Technical / Capital
Debt
What debt is, how it works in corporate finance, and why lenders have priority over shareholders in the capital structure.
"Annual income twenty pounds, annual expenditure nineteen nineteen and six, result happiness. Annual income twenty pounds, annual expenditure twenty pounds ought and six, result misery." — Charles Dickens, David Copperfield
Concept
Debt is borrowed capital that must be repaid with interest. Unlike equity, debt holders have a contractual claim to specific payments regardless of company performance. If a company misses a debt payment, creditors can force bankruptcy and seize assets. This priority makes debt cheaper than equity—but that cheapness comes with covenants, schedules, and the ever-present risk of default.
Intuition
Debt exists because lenders accept lower returns in exchange for contractual certainty. Equity holders take unlimited upside but can lose everything. Debt holders cap their upside at the interest rate but get paid first.
From a company's perspective, debt is cheaper than equity for two reasons:
- Priority: Less risky for investors, so they demand lower returns
- Tax Shield: Interest is deductible; dividends are not
The catch: debt is unforgiving.

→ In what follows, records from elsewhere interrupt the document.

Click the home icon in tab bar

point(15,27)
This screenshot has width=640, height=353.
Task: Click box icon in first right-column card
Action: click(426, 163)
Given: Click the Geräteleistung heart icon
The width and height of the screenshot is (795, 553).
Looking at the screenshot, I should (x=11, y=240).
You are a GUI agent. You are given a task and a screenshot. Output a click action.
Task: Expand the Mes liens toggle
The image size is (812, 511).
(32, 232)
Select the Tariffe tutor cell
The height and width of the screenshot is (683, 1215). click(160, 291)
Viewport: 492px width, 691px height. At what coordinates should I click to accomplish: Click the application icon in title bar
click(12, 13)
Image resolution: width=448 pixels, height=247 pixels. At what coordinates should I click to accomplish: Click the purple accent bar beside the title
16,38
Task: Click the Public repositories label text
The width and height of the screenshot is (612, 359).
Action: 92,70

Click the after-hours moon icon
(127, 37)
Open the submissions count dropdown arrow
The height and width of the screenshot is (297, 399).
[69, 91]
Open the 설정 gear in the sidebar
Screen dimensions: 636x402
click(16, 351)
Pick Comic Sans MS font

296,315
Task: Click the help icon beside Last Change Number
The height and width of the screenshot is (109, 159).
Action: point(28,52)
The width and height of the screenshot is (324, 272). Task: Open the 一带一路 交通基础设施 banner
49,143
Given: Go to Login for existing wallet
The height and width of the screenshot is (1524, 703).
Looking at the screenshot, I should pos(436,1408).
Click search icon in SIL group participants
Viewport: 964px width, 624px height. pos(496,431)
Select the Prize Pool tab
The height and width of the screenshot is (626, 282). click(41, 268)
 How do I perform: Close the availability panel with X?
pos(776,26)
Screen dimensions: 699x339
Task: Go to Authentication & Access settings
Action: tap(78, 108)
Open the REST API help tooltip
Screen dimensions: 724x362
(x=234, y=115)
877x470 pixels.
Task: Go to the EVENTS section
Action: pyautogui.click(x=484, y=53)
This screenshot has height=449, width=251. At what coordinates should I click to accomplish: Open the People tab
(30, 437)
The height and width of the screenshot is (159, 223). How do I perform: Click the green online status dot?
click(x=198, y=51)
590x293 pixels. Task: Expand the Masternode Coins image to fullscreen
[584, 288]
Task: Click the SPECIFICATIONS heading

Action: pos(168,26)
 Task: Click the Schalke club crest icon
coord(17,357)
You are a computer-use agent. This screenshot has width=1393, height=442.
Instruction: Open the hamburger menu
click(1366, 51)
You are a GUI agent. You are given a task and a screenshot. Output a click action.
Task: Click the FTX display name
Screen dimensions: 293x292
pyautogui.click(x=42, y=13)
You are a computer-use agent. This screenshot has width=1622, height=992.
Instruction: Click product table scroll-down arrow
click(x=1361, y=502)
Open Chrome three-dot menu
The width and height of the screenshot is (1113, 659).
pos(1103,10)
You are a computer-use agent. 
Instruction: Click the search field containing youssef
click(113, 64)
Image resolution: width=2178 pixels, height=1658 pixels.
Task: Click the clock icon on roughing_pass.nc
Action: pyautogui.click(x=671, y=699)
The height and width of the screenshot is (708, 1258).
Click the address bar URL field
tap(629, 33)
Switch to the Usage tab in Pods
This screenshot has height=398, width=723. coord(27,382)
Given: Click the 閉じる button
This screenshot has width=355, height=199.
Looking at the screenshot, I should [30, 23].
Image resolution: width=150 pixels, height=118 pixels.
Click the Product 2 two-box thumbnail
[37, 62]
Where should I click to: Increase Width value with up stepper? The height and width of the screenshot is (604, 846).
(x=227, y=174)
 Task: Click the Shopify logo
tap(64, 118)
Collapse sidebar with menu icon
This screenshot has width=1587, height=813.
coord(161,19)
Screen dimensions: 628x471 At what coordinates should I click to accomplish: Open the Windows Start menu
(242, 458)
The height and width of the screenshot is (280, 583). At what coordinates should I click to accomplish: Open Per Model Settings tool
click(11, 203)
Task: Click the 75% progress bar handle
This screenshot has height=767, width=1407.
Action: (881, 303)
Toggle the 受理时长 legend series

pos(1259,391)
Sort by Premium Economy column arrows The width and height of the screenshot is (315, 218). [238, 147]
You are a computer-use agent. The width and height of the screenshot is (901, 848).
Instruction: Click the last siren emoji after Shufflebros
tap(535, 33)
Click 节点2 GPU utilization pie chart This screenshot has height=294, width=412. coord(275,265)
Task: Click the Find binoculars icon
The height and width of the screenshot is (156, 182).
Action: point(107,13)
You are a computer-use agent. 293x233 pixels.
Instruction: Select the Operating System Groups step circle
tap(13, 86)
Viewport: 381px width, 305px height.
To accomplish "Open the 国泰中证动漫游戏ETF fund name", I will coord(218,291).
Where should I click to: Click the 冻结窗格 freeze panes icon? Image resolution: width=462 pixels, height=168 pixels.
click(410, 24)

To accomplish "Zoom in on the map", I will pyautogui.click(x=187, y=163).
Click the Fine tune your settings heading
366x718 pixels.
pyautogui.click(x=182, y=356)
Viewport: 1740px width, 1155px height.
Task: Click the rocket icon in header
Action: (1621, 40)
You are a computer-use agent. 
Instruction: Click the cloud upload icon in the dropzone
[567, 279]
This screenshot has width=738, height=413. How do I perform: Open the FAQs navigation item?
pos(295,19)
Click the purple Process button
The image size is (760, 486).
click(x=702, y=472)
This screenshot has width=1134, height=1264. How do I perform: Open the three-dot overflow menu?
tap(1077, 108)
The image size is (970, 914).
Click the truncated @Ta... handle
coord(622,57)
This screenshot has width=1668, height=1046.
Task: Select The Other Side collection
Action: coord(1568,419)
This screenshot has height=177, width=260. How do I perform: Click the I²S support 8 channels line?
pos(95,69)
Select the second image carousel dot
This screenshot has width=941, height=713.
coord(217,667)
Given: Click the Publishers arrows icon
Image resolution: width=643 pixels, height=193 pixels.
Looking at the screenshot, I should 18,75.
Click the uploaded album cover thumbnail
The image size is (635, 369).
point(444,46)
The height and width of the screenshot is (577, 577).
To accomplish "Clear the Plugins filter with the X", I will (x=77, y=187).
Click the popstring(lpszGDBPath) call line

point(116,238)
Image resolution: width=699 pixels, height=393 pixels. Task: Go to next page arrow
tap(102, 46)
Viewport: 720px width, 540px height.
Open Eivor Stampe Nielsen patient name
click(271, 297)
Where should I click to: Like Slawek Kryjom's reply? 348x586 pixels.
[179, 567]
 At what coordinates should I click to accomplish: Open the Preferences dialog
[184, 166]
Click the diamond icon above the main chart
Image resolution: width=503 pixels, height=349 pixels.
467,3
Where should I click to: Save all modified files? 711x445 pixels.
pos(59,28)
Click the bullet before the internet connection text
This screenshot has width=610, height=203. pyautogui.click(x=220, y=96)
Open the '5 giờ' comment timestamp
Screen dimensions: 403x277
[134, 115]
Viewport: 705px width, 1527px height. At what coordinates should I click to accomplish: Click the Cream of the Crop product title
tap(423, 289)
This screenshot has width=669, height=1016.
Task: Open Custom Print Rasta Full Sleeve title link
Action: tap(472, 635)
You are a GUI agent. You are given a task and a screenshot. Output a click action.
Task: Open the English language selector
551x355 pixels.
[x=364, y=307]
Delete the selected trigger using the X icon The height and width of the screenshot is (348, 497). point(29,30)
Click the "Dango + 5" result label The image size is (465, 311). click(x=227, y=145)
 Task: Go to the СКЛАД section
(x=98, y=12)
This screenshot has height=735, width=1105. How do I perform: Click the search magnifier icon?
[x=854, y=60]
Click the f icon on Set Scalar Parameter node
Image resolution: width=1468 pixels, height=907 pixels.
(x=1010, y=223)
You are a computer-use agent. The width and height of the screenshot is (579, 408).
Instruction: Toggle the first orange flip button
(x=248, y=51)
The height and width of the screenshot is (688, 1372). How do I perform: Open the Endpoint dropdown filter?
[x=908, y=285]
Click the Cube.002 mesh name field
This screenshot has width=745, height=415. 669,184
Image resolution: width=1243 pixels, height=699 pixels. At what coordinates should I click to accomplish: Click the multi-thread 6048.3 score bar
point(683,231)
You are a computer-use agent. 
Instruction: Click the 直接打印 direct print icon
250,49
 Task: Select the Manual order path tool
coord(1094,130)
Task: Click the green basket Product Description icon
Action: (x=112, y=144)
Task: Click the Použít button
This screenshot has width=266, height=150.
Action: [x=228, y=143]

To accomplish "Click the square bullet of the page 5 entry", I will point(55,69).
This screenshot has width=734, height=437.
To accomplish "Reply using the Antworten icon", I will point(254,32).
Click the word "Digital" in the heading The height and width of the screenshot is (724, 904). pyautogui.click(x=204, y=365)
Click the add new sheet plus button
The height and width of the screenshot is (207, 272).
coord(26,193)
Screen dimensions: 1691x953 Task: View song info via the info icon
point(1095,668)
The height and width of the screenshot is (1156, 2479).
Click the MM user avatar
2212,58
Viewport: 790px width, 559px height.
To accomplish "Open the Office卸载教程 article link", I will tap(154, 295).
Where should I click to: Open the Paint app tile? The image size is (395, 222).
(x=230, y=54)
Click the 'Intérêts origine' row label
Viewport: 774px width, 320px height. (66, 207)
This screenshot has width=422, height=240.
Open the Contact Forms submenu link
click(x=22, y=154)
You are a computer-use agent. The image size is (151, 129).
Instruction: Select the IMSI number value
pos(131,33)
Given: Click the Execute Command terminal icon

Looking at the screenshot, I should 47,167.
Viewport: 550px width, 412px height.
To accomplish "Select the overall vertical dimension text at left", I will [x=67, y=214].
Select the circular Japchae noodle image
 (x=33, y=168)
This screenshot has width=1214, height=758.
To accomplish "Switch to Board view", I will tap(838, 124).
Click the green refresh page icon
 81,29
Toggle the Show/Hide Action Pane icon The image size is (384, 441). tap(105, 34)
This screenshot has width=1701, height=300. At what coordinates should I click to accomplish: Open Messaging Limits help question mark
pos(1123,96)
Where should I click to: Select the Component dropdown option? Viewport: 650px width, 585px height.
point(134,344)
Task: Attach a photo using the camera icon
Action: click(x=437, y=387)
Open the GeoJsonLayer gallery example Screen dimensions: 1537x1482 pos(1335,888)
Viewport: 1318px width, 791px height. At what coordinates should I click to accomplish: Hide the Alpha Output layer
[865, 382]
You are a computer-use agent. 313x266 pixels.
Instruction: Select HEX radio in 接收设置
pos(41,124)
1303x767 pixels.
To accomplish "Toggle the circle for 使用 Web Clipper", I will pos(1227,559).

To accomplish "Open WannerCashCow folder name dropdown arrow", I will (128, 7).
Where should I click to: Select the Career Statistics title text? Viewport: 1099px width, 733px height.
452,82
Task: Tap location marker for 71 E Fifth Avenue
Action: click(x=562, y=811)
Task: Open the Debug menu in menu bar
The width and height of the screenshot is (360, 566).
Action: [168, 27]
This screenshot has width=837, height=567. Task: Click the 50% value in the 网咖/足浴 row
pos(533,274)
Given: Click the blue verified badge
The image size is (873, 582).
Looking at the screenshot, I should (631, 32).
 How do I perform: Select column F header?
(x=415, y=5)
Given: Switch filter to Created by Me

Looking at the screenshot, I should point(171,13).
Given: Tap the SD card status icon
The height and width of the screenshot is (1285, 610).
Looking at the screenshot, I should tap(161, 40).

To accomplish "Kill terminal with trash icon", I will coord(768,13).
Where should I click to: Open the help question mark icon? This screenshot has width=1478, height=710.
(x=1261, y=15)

Miss a payment, breach a covenant, or face a downturn at the wrong time, and creditors take control. Equity investors can wait out bad years. Debt holders don't have to.
Components
Principal and Interest
What It Is
Principal is the original amount borrowed. Interest is the cost of borrowing, expressed as a rate applied to principal.
How to Calculate It
A $100M loan at 8% annual interest costs $8M per year.
Interview Script
Debt is borrowed capital that must be repaid with interest, where lenders have a contractual claim to specific payments regardless of company performance. It's cheaper than equity for two reasons: debt holders accept lower returns because they get paid first in the capital structure, and interest payments are tax-deductible unlike dividends. The tradeoff is that debt is unforgiving—miss a payment or breach a covenant, and creditors can force bankruptcy and seize assets.